If the presence of a medical situation isn’t captured with excessive chance (i.e., excessive sensitivity), there’s the potential for inflation of the impact estimate for affiliation with one other such situation. This potential for bias is exacerbated when the medical situation additionally results in extra affected person encounters…Principle suggests, and our simulations affirm, that conditioning on the variety of health-care encounters can take away this bias. The influence of conditioning is best for diagnoses captured with low sensitivity.
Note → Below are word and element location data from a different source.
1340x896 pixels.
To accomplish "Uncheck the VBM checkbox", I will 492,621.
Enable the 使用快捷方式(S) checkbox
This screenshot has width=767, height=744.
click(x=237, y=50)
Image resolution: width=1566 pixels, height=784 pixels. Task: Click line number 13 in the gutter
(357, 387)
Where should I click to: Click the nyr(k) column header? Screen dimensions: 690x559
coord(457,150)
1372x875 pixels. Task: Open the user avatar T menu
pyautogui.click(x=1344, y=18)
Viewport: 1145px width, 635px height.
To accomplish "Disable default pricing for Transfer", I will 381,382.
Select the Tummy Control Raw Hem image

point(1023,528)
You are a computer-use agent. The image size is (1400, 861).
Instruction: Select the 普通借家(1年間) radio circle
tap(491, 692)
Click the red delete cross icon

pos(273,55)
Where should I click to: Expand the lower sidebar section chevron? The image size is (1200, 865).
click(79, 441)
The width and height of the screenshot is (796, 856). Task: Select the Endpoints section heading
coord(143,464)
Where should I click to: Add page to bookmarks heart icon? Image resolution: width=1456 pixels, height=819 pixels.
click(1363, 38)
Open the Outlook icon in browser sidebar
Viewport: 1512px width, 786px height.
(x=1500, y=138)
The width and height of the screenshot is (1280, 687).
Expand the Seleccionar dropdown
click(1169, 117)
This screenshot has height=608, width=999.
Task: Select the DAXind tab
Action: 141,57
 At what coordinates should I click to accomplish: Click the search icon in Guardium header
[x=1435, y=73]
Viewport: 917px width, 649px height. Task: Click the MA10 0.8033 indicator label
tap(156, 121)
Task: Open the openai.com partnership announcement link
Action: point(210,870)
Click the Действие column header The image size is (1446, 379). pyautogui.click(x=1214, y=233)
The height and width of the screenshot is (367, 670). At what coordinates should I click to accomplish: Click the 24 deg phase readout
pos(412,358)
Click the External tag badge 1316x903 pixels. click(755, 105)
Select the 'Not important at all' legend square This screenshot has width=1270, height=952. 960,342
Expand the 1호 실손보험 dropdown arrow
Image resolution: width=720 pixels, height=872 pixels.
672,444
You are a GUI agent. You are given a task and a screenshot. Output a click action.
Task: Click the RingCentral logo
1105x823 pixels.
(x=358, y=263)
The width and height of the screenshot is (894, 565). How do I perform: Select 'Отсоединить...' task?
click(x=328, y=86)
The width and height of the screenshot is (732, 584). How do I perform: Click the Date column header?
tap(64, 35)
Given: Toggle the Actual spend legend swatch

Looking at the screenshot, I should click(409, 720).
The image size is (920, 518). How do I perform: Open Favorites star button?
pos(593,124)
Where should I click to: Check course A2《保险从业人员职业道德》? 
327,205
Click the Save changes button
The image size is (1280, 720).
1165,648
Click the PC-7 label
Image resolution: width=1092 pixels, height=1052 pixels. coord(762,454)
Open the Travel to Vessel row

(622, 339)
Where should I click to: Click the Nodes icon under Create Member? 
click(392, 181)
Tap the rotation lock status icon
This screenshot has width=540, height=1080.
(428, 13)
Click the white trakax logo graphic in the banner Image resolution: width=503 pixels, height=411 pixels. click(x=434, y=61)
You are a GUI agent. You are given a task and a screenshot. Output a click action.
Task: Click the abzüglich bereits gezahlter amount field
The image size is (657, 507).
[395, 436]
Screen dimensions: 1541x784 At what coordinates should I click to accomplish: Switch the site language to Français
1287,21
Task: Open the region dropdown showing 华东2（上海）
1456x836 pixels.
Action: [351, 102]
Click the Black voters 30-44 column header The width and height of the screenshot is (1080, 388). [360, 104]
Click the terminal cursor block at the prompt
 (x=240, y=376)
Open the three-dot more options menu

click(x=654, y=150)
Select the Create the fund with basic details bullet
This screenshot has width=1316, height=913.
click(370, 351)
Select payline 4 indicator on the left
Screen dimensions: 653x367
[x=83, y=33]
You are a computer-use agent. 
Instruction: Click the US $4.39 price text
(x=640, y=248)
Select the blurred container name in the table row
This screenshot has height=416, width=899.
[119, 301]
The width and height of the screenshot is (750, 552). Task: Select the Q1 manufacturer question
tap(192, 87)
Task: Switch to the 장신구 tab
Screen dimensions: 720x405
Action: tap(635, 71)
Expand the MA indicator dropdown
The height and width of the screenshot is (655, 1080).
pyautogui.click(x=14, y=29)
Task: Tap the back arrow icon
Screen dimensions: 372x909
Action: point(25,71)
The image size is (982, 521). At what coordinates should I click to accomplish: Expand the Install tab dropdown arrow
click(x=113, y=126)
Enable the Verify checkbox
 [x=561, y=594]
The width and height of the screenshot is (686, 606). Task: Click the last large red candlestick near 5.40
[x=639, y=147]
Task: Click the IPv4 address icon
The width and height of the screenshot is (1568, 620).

The authors be aware that whereas there’s some concern of M bias–because the variety of encounters is probably going a collider–M bias is probably going considerably much less problematic than confounding bias usually. Others research (Liu et al. 2012) have confirmed that M-bias is commonly smaller than confounder bias.

An apart: Berkson’s Bias

The issue of sicker sufferers showing in EHR knowledge causes a manifestation of Berkson’s bias:

As a result of samples are taken from a hospital in-patient inhabitants, slightly than from most people, this may end up in a spurious damaging affiliation between the illness and the chance issue. For instance, if the chance issue is diabetes and the illness is cholecystitis, a hospital affected person with out diabetes is extra prone to have cholecystitis than a member of the final inhabitants, because the affected person will need to have had some non-diabetes (presumably cholecystitis-causing) purpose to enter the hospital within the first place. That consequence shall be obtained no matter whether or not there’s any affiliation between diabetes and cholecystitis within the normal inhabitants.